If you drain hot water and boiler has difficulties to heat it back up to temp (as per your description), then obviously there is something hindering proper heat transfer. This can happen directly on element itself or by a clot in either thermosyphon pipework or group internals. This is because if there's no hot water cycling through your group, a cold group will pull enough heat from hot water during shot that it comes out only lukewarm.

If limescale is the culprit, it might also have affected boiler pressure gauge take-off, so your reading might be off.

Lastly, without a machine on my workbench I can only guess, just like everybody else on here.
Anyhow, I'm curious to hear the ultimate story behind the failure, whether or not my inputs were helpful! Please keep us posted


----------



## louiscar

Hasi said:


> No need to be impolite, you're free to believe whatever you want. Not only you and your machine, but all other folk who are searching for a solution to their similar problem might be able to take a thing or two with them. We are a forum, not a personal hotline...


 Hasi, honestly it wasn't my intention to impolite and i tried to make it clear "not to get me wrong". But you did ask me some pertinent questions which I thought would go to "do this or use the mulitmeter here" but you said a couple of things that confused me.



Hasi said:


> well, that's two different things.
> 
> Also, it depends on heat cycle when it draws power. Element is not always on!
> 
> However, your problem could have many other causes.
> Controller dead, temp probe dead, other electrical fault (corroded, loose or broken wire), heavy limescale build-up,... to name a few.
> 
> When you say lukewarm coffee, there needs to be some life left in your machine!
> 
> When was your last descaling run? How and how often did you do them?


 First was "depends on the cycle ... " when I tell you that it would be drawing 1200 watts if it was heating. When the machine temperature is 0 or very low, the element would be on surely (100%) ... there is no cycle here the electronics would put full power until boiler reaches pressure /temp. So that was somehow strange to me. You then listed other things which were helpful but you then add the limescale factor. After this you just talk about descaling.

So I do have some logic due to my previous occupation, and it appeared that this was not the right path for me to be looking but sure all the other stuff ;controller, temp probe and electrical fault, wires etc. seemed very valid and needed some kind of elimination process.

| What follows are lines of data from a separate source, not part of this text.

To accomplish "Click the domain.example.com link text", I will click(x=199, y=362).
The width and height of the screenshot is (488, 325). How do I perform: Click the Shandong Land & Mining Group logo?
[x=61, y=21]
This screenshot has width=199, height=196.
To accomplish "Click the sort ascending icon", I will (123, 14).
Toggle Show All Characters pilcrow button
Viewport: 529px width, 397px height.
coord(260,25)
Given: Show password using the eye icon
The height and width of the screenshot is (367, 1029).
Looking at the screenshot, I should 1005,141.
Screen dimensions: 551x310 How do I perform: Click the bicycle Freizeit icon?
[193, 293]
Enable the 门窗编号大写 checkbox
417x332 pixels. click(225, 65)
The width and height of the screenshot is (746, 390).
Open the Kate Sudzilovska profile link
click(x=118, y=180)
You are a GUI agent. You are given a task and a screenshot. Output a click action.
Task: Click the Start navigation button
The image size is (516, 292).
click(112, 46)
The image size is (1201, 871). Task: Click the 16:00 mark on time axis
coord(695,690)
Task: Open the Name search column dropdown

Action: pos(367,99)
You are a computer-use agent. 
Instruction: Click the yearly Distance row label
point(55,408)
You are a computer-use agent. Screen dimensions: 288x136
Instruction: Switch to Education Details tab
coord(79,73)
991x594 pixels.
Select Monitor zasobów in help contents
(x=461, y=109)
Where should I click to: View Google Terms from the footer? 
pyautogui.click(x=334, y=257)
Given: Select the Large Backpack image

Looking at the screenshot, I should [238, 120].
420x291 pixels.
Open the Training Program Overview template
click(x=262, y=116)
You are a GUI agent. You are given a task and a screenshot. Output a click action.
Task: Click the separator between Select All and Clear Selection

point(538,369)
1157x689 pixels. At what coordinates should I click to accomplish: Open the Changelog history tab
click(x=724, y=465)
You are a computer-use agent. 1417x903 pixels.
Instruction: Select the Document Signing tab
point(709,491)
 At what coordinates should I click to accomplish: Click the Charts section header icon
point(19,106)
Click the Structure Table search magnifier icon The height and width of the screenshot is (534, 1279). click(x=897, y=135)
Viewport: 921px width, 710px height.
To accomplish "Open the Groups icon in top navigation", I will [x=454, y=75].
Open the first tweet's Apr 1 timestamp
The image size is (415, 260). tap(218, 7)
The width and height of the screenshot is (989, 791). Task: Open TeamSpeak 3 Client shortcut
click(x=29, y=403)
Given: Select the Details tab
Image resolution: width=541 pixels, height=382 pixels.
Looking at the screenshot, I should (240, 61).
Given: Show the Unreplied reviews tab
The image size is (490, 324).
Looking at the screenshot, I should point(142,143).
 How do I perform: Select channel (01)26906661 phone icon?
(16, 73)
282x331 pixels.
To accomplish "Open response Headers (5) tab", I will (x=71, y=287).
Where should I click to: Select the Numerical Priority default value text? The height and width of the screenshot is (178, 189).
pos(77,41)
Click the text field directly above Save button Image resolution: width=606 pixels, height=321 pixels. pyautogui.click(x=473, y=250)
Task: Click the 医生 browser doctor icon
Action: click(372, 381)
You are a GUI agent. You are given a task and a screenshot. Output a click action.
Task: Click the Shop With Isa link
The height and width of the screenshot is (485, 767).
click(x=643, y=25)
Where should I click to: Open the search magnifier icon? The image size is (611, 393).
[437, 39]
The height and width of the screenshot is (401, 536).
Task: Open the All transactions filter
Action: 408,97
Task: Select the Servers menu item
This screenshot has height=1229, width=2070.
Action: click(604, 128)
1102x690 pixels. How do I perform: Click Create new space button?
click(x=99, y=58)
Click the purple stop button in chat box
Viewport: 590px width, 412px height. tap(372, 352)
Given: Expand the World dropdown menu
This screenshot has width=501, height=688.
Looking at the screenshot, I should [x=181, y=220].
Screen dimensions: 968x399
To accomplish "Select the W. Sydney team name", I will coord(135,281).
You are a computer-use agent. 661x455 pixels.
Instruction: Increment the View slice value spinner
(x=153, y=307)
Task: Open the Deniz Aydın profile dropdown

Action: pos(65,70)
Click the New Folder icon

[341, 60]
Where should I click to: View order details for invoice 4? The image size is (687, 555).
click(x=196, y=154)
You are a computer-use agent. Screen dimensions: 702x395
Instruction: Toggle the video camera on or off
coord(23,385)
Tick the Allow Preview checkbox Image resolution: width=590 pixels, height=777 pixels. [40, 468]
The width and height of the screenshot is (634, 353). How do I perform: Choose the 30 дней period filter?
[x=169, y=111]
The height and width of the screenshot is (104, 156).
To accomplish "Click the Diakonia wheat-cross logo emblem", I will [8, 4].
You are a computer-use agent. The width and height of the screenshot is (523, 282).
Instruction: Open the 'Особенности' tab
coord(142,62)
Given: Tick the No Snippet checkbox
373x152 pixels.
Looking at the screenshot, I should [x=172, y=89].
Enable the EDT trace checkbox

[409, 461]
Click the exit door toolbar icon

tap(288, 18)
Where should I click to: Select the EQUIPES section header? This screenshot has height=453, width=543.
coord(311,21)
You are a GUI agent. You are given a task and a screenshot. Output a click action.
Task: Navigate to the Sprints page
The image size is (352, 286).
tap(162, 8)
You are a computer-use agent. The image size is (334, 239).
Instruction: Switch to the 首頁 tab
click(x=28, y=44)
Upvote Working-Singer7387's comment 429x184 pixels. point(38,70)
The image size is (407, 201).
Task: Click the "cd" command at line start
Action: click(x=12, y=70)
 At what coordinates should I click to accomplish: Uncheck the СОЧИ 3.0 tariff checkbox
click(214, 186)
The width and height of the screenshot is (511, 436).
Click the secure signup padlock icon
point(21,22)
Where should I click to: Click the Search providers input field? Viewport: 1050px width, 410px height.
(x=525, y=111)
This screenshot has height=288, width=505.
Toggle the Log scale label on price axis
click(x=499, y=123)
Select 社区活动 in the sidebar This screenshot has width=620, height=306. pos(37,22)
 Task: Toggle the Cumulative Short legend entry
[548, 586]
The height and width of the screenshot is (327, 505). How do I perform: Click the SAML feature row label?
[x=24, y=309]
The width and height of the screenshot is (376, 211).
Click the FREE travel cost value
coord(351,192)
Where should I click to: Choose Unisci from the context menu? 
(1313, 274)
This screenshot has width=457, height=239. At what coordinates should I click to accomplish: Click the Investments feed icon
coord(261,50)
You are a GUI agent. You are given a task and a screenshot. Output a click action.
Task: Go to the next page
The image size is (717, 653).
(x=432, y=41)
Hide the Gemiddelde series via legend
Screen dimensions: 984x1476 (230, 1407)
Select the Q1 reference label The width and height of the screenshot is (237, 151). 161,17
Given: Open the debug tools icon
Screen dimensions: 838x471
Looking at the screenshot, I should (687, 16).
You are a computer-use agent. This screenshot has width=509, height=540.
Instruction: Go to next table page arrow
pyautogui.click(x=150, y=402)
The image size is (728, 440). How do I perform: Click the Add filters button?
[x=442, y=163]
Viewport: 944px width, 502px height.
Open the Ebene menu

That's when I figured to check for 2 things. 1 ) the red button 2) the voltage at the contacts which to me would prove the machine is asking for the element to heat the water.



Hasi said:


> If you drain hot water and boiler has difficulties to heat it back up to temp (as per your description), then obviously there is something hindering proper heat transfer. This can happen directly on element itself or by a clot in either thermosyphon pipework or group internals. This is because if there's no hot water cycling through your group, a cold group will pull enough heat from hot water during shot that it comes out only lukewarm.


 My description should perhaps have been clearer but it really was to say - the heating has stopped completely (no difficulties, but a complete failure). The "lukewarm" business was just to say this is what alerted me to the failure. I have one coffee and then an hour later not looking at gauges I pull another shot noticing the lack of crema and it being lukewarm. At this point I look down at the pressure gauge and realise that the machine is not heating and the temperature is just heading down to 0. I catch it at lukewarm, another hour and I would have cold coffee.

I think maybe this is where it might have caused the confusion and you thought this was being held at lukewarm rather than it was just cooling off without any attempt to heat or keep heated.

So really I sincerely apologise if you took offence and as I did say I didn't want you to take my logic arguments the wrong way. I fully understand this is a forum and not personal hotline but the original request was two fold and I needed to find the best way to sorting the problem. It was my mistake initially to be too verbose about the discovery. I hope you forgive me.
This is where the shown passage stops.